## Requirement
The full listing needs to be output exactly.

## Records for the exercise
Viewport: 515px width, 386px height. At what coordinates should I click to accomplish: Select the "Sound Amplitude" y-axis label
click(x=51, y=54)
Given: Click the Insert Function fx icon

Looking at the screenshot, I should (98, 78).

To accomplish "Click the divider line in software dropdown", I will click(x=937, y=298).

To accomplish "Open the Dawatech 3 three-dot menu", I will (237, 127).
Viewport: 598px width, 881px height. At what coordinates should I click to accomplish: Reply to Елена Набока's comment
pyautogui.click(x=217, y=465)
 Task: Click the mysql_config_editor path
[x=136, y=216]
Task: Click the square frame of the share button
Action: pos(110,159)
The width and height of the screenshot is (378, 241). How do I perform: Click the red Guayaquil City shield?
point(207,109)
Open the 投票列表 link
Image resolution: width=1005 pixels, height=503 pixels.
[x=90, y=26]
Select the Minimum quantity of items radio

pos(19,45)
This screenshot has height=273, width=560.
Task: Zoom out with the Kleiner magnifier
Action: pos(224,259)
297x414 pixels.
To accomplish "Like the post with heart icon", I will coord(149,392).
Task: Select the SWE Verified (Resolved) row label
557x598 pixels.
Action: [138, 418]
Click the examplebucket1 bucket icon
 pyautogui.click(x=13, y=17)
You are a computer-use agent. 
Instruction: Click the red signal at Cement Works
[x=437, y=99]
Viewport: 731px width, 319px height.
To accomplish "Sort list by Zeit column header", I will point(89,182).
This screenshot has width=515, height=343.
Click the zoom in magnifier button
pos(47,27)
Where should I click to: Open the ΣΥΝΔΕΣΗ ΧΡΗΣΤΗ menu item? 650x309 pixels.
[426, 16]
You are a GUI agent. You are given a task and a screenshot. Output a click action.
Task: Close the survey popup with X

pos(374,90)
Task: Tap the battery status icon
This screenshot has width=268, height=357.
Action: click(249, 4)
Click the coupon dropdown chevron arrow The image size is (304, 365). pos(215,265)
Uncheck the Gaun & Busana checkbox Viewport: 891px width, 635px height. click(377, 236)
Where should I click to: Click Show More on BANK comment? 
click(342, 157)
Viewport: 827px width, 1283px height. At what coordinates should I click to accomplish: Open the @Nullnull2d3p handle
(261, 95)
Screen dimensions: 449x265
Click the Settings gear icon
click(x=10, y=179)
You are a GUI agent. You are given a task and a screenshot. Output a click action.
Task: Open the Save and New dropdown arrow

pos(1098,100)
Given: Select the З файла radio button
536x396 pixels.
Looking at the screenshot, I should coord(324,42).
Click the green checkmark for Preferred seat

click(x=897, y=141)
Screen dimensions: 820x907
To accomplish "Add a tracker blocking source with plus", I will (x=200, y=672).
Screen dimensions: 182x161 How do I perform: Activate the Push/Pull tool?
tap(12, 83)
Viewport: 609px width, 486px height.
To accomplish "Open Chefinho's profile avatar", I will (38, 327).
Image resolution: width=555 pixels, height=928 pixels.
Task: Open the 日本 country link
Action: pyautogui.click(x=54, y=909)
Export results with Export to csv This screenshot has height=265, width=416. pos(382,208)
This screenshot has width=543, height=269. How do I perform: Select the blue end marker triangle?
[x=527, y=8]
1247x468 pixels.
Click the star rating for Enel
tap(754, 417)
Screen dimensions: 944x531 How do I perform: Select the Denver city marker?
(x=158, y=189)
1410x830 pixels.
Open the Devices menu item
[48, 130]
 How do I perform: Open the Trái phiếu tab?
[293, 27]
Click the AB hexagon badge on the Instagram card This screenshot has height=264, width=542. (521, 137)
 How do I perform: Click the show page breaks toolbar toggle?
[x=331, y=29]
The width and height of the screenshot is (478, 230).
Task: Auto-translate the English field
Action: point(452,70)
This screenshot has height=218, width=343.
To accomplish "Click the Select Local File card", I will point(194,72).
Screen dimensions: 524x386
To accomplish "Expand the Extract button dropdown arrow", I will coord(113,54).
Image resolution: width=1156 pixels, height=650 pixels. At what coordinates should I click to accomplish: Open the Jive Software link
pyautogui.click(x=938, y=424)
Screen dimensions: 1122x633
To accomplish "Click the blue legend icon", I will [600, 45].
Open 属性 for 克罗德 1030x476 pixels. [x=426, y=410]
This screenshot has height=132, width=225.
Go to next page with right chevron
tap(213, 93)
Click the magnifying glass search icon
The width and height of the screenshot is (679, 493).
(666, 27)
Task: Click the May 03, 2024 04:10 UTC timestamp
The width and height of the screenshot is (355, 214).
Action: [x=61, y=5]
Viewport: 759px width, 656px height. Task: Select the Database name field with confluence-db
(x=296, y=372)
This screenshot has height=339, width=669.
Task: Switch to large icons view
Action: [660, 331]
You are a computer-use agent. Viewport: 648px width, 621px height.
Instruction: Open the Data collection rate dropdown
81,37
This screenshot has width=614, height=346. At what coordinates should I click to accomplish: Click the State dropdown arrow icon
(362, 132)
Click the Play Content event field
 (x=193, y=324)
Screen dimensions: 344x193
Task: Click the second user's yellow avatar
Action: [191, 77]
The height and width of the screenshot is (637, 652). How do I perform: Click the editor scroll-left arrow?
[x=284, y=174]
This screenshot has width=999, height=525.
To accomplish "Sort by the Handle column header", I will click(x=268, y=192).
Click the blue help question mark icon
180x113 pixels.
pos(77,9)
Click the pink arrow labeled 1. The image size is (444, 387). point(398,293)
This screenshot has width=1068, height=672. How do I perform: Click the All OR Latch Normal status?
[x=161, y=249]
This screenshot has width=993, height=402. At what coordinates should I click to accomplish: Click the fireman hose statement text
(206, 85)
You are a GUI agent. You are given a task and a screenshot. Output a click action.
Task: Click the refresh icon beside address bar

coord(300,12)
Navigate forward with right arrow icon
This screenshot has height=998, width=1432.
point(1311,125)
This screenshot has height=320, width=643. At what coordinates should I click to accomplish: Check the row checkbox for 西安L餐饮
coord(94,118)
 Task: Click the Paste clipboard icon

## Written answer
Viewport: 515px width, 386px height. At what coordinates should I click to accomplish: Select the "Sound Amplitude" y-axis label
click(x=51, y=54)
Given: Click the Insert Function fx icon

Looking at the screenshot, I should (98, 78).

To accomplish "Click the divider line in software dropdown", I will click(x=937, y=298).

To accomplish "Open the Dawatech 3 three-dot menu", I will (237, 127).
Viewport: 598px width, 881px height. At what coordinates should I click to accomplish: Reply to Елена Набока's comment
pyautogui.click(x=217, y=465)
 Task: Click the mysql_config_editor path
[x=136, y=216]
Task: Click the square frame of the share button
Action: pos(110,159)
The width and height of the screenshot is (378, 241). How do I perform: Click the red Guayaquil City shield?
point(207,109)
Open the 投票列表 link
Image resolution: width=1005 pixels, height=503 pixels.
[x=90, y=26]
Select the Minimum quantity of items radio

pos(19,45)
This screenshot has height=273, width=560.
Task: Zoom out with the Kleiner magnifier
Action: pos(224,259)
297x414 pixels.
To accomplish "Like the post with heart icon", I will coord(149,392).
Task: Select the SWE Verified (Resolved) row label
557x598 pixels.
Action: [138, 418]
Click the examplebucket1 bucket icon
 pyautogui.click(x=13, y=17)
You are a computer-use agent. 
Instruction: Click the red signal at Cement Works
[x=437, y=99]
Viewport: 731px width, 319px height.
To accomplish "Sort list by Zeit column header", I will point(89,182).
This screenshot has width=515, height=343.
Click the zoom in magnifier button
pos(47,27)
Where should I click to: Open the ΣΥΝΔΕΣΗ ΧΡΗΣΤΗ menu item? 650x309 pixels.
[426, 16]
You are a GUI agent. You are given a task and a screenshot. Output a click action.
Task: Close the survey popup with X

pos(374,90)
Task: Tap the battery status icon
This screenshot has width=268, height=357.
Action: click(249, 4)
Click the coupon dropdown chevron arrow The image size is (304, 365). pos(215,265)
Uncheck the Gaun & Busana checkbox Viewport: 891px width, 635px height. click(377, 236)
Where should I click to: Click Show More on BANK comment? 
click(342, 157)
Viewport: 827px width, 1283px height. At what coordinates should I click to accomplish: Open the @Nullnull2d3p handle
(261, 95)
Screen dimensions: 449x265
Click the Settings gear icon
click(x=10, y=179)
You are a GUI agent. You are given a task and a screenshot. Output a click action.
Task: Open the Save and New dropdown arrow

pos(1098,100)
Given: Select the З файла radio button
536x396 pixels.
Looking at the screenshot, I should coord(324,42).
Click the green checkmark for Preferred seat

click(x=897, y=141)
Screen dimensions: 820x907
To accomplish "Add a tracker blocking source with plus", I will (x=200, y=672).
Screen dimensions: 182x161 How do I perform: Activate the Push/Pull tool?
tap(12, 83)
Viewport: 609px width, 486px height.
To accomplish "Open Chefinho's profile avatar", I will (38, 327).
Image resolution: width=555 pixels, height=928 pixels.
Task: Open the 日本 country link
Action: pyautogui.click(x=54, y=909)
Export results with Export to csv This screenshot has height=265, width=416. pos(382,208)
This screenshot has width=543, height=269. How do I perform: Select the blue end marker triangle?
[x=527, y=8]
1247x468 pixels.
Click the star rating for Enel
tap(754, 417)
Screen dimensions: 944x531 How do I perform: Select the Denver city marker?
(x=158, y=189)
1410x830 pixels.
Open the Devices menu item
[48, 130]
 How do I perform: Open the Trái phiếu tab?
[293, 27]
Click the AB hexagon badge on the Instagram card This screenshot has height=264, width=542. (521, 137)
 How do I perform: Click the show page breaks toolbar toggle?
[x=331, y=29]
The width and height of the screenshot is (478, 230).
Task: Auto-translate the English field
Action: point(452,70)
This screenshot has height=218, width=343.
To accomplish "Click the Select Local File card", I will point(194,72).
Screen dimensions: 524x386
To accomplish "Expand the Extract button dropdown arrow", I will coord(113,54).
Image resolution: width=1156 pixels, height=650 pixels. At what coordinates should I click to accomplish: Open the Jive Software link
pyautogui.click(x=938, y=424)
Screen dimensions: 1122x633
To accomplish "Click the blue legend icon", I will [600, 45].
Open 属性 for 克罗德 1030x476 pixels. [x=426, y=410]
This screenshot has height=132, width=225.
Go to next page with right chevron
tap(213, 93)
Click the magnifying glass search icon
The width and height of the screenshot is (679, 493).
(666, 27)
Task: Click the May 03, 2024 04:10 UTC timestamp
The width and height of the screenshot is (355, 214).
Action: [x=61, y=5]
Viewport: 759px width, 656px height. Task: Select the Database name field with confluence-db
(x=296, y=372)
This screenshot has height=339, width=669.
Task: Switch to large icons view
Action: [660, 331]
You are a computer-use agent. Viewport: 648px width, 621px height.
Instruction: Open the Data collection rate dropdown
81,37
This screenshot has width=614, height=346. At what coordinates should I click to accomplish: Click the State dropdown arrow icon
(362, 132)
Click the Play Content event field
 (x=193, y=324)
Screen dimensions: 344x193
Task: Click the second user's yellow avatar
Action: [191, 77]
The height and width of the screenshot is (637, 652). How do I perform: Click the editor scroll-left arrow?
[x=284, y=174]
This screenshot has width=999, height=525.
To accomplish "Sort by the Handle column header", I will click(x=268, y=192).
Click the blue help question mark icon
180x113 pixels.
pos(77,9)
Click the pink arrow labeled 1. The image size is (444, 387). point(398,293)
This screenshot has width=1068, height=672. How do I perform: Click the All OR Latch Normal status?
[x=161, y=249]
This screenshot has width=993, height=402. At what coordinates should I click to accomplish: Click the fireman hose statement text
(206, 85)
You are a GUI agent. You are given a task and a screenshot. Output a click action.
Task: Click the refresh icon beside address bar

coord(300,12)
Navigate forward with right arrow icon
This screenshot has height=998, width=1432.
point(1311,125)
This screenshot has height=320, width=643. At what coordinates should I click to accomplish: Check the row checkbox for 西安L餐饮
coord(94,118)
 Task: Click the Paste clipboard icon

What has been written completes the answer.